You'll need to ensure configuration is also sync'ed between nodes,
etc.
Y.
So already have one ovirt engine setup separately on a vm that
manages two remote physical hosts. So familiar with the single host
approach which I would simply replicate. At least that’s the idea
anyway. Could you please expand a bit on the highly available
module and syncing the config between hosts?

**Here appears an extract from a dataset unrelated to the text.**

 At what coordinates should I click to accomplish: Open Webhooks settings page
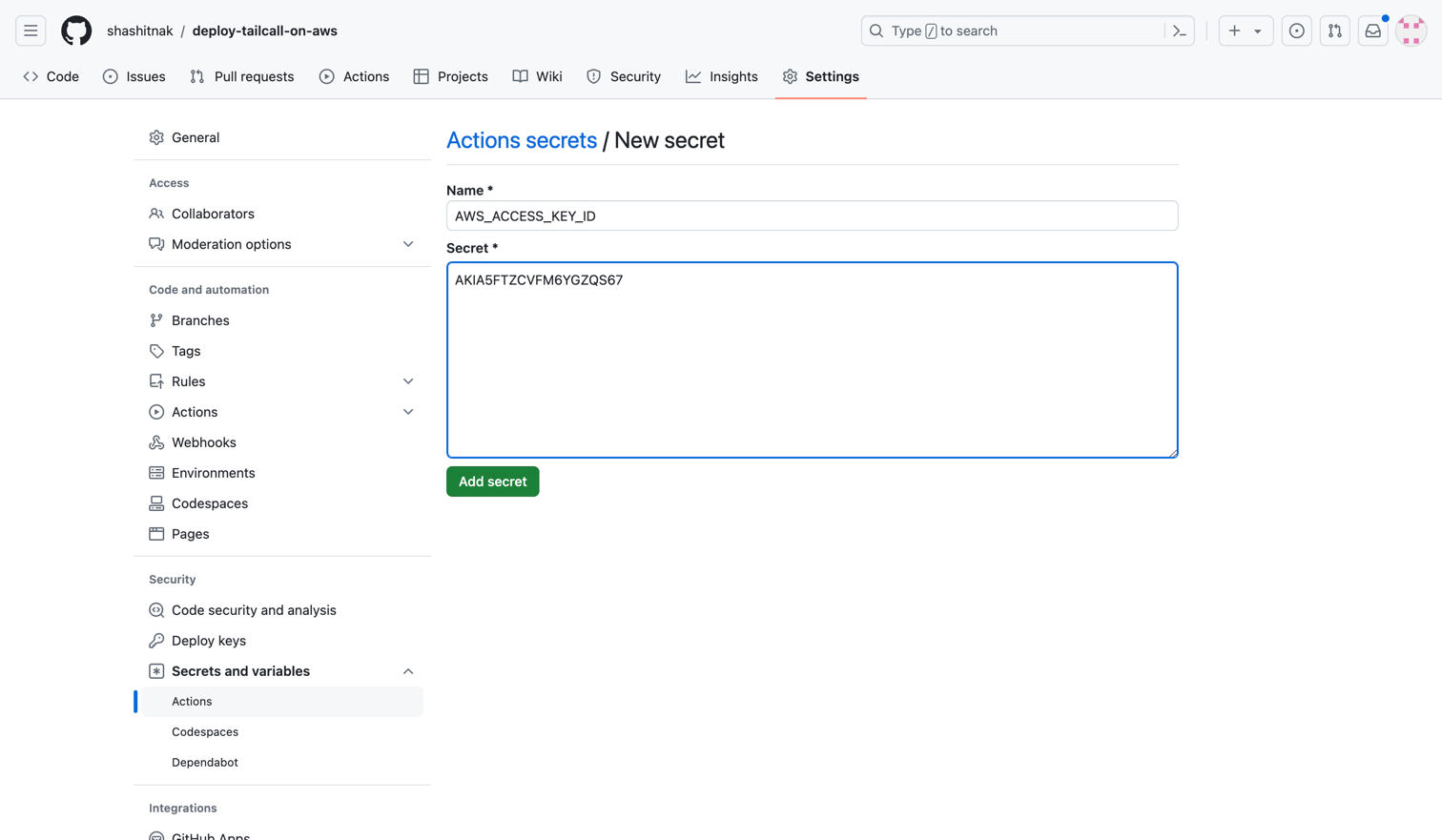tap(203, 442)
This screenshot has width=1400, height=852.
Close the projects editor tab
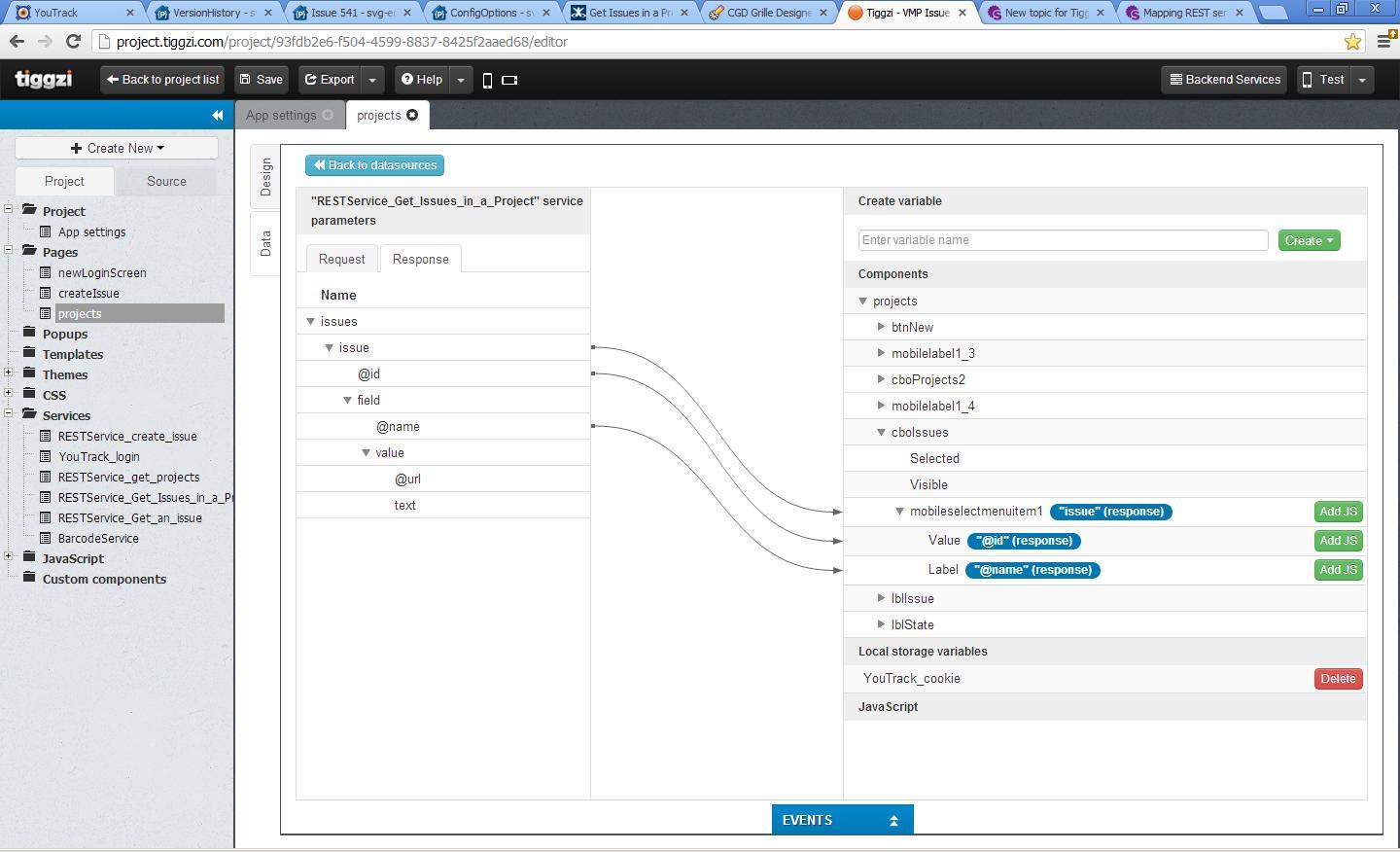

That's a different strategy, which is also legit - you treat this VM as
a highly available resource. Now you do not need to sync the config -
just the VM disk and config.
I think there's a postgres component too and if oVirt engine keeps all
it's date on the postgres tables, then synchronizing this piece might be
all I need? I'm not sure how the separate oVirt engines sitting on
various separate physical hosts keep their settings in sync about the
rest of the physicals in an oVirt environment. (Assume we may have 100
oVirt physicals for example.)
Perhaps something like
https://www.unixarena.com/2015/12/rhel-7-pacemaker-configuring-ha-kvm-gue...
.
But if you are already doing that, I'm not sure why you'd prefer this
over hosted-engine setup.
I'm comparing both options. I really don't want to ask too many
specific until I have the chance to read into the details of both.
Y.
Cheers,
Tom
Cheers,
Tom
[1]
https://clusterlabs.org/quickstart-redhat.html
<
https://clusterlabs.org/quickstart-redhat.html>
From what I've seen in oVirt, that seems to be possible
without the two oVirt engines even knowing each other's
existence but is it something anyone has ever done? Any
recommendations in this case?
Having settings replicated would be a bonus but I would be
comfortable if they weren't and I handle that myself.
--
Cheers,
Tom K.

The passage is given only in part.